Summary Judgment Burden Shifting
A motion for summary judgment is an assertion by the moving party that no triable issues of fact exist and therefore that the court should terminate the action without a trial. (Code Civ. Proc., 437c, subd. (c).)
A defendant moving for summary judgment bears the burden of showing the plaintiff's claims have no merit. (Ibid.)
The defendant does this either by demonstrating, through the plaintiff's discovery responses, that the plaintiff will be unable to prove his or her case at trial or by negating ("disproving"), through affirmative evidence, an essential element of each of the plaintiff's causes of action. (Brantley v. Pisaro (1996) 42 Cal. App. 4th 1591, 1598.)
If the defendant succeeds in meeting his or her substantive burden of proof, the burden then shifts to the plaintiff to come forward with evidence which counters the showing made by the defendant and creates a triable issue of material fact. (Ibid.)
If the plaintiff fails to satisfy this burden, the trial court must enter judgment in favor of the defendant. (Ibid.)
The party bringing and the party opposing a motion for summary judgment must produce admissible evidence to support his or her case; a party cannot rely upon claims or theories unsupported by hard evidence. (Arciniega v. Bank of San Bernardino, N.A. (1997) 52 Cal. App. 4th 213, 231; Rochlis v. Walt Disney Co. (1993) 19 Cal. App. 4th 201, 216 disapproved on other grounds in Turner v. Anheuser-Busch (1994) 7 Cal. 4th 1238, 876 P.2d 1022; see generally Weil & Brown, Cal. Practice Guide: Civil Procedure (The Rutter Group 1998) P 10:253.1, p. 10-94.)

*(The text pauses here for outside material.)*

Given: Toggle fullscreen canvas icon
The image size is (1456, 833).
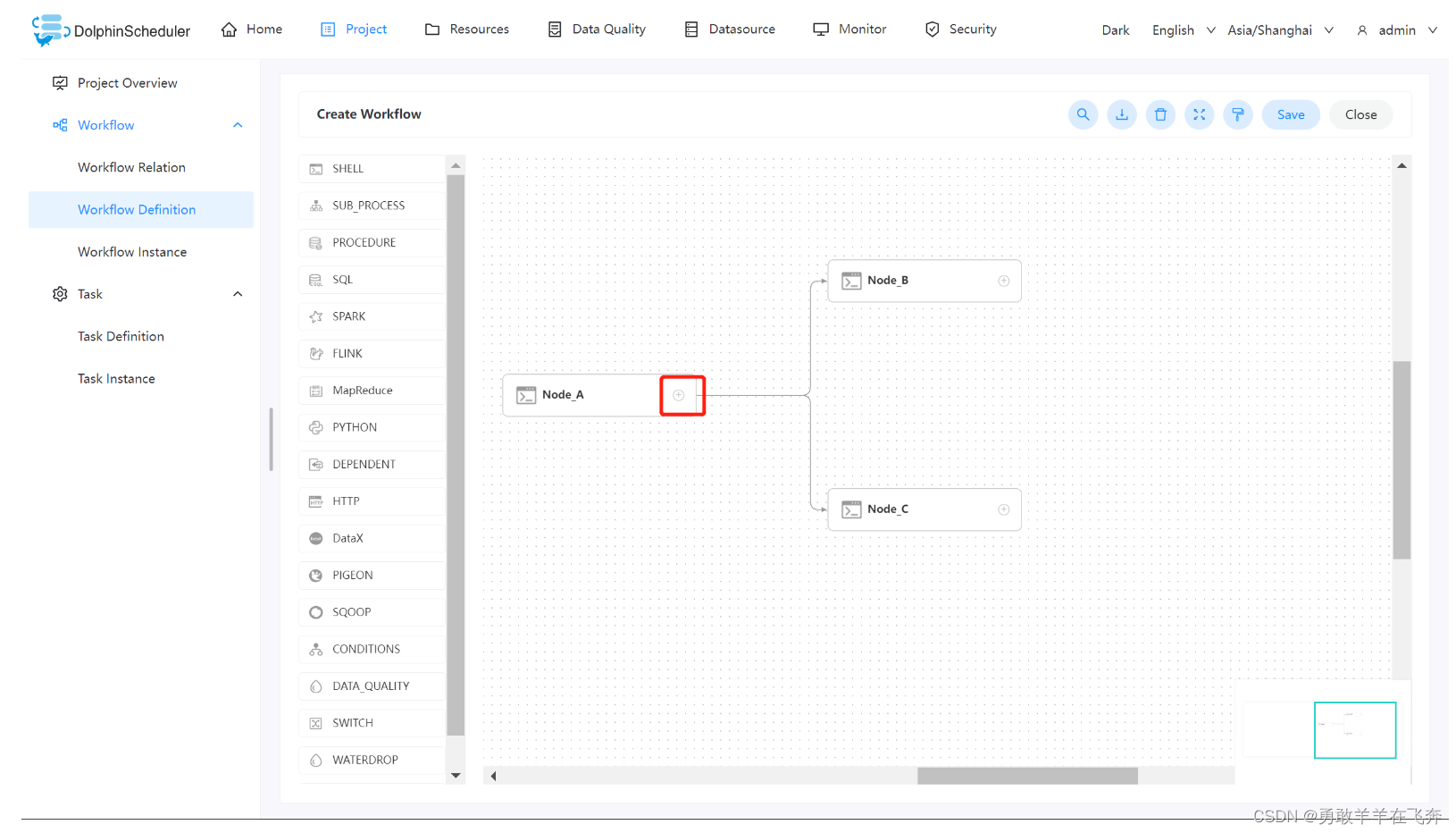Looking at the screenshot, I should (x=1199, y=114).
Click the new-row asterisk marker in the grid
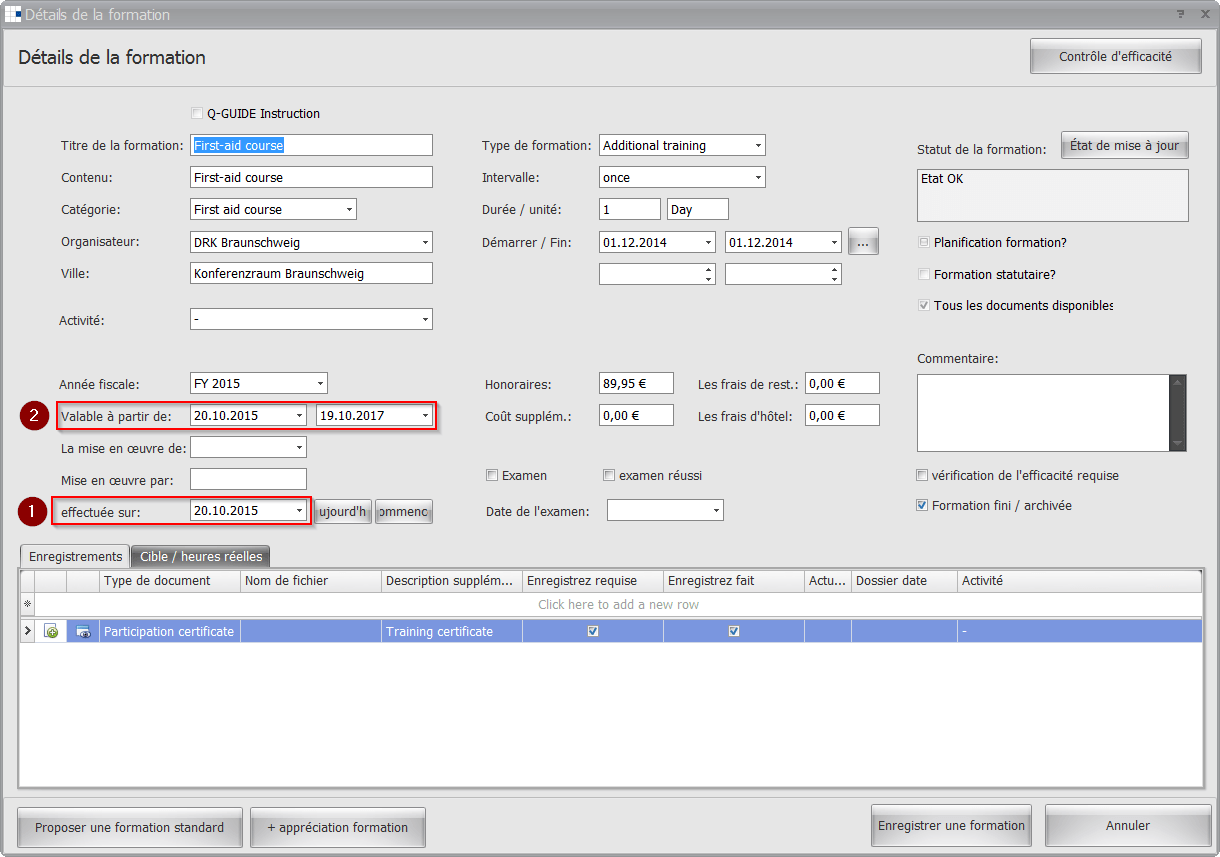Viewport: 1220px width, 857px height. [28, 604]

Moreover, Code of Civil Procedure section 437c, subdivision (b), strictly requires the parties to identify all the material facts upon which they rely.
Consequently, the parties must include in their respective separate statements all the facts upon which the motion or the opposition is founded; the presence of a relevant fact elsewhere in the record is not enough.
As one court has put it, the "Golden Rule of Summary Adjudication" is that "if it is not set forth in the separate statement, it does not exist." (United Community Church v. Garcin (1991) 231 Cal. App. 3d 327, 337, 282 Cal. Rptr. 368.)
"Thus, when the 'fact' is not mentioned in the separate statement, it is irrelevant that such fact might be buried in the mound of paperwork filed with the court, because the statutory purposes are not furthered by unhighlighted facts." (North Coast Business Park v. Nielsen Construction Co. (1993) 17 Cal. App. 4th 22, 31.)
"'That the fact could have been found in the filed documents is of no value, because this would have imposed on the trial court the impossible burden of determining both the existence and significance of facts unmentioned by the parties.
We will not place on the trial court the burden of conducting a search for facts which counsel failed to bring out, nor can we attribute a level of prescience to the trial court which counsel lacked.
Instead, we adhere to the familiar rule that "possible theories not fully developed or factually presented to the trial court cannot create a 'triable issue' on appeal." (Artiglio v. General Electric Co. (1998) 61 Cal. App. 4th 830, 842.)